◆ **EXERCISE REQUIREMENTS**
Copy each line of the following data that contains "computer".

=== Section Start ===

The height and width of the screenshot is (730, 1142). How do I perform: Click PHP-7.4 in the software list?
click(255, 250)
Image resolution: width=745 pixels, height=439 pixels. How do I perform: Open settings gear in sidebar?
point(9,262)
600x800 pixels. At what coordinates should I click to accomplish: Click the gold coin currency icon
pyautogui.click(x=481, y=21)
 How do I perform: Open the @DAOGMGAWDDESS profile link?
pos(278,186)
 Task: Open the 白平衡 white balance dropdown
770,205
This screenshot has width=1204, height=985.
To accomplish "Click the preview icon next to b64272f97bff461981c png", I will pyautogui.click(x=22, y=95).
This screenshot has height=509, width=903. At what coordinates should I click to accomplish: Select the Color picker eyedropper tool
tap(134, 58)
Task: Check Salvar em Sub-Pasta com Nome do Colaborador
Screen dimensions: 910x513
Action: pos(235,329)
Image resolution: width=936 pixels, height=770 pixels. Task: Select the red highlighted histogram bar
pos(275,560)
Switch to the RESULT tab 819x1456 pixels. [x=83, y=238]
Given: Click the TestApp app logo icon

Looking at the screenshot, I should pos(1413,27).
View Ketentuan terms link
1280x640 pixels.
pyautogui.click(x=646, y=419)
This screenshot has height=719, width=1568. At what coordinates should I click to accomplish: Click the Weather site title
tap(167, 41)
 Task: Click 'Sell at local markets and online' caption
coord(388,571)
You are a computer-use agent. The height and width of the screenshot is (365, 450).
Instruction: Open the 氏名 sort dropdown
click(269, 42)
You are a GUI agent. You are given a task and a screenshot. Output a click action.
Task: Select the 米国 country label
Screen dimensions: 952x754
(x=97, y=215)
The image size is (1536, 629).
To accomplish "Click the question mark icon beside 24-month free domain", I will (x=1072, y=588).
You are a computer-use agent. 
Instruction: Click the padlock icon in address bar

=== Section End ===

◆ **SOLUTION BELOW**
You are a computer-use agent. The height and width of the screenshot is (365, 450).
You are a computer-use agent. 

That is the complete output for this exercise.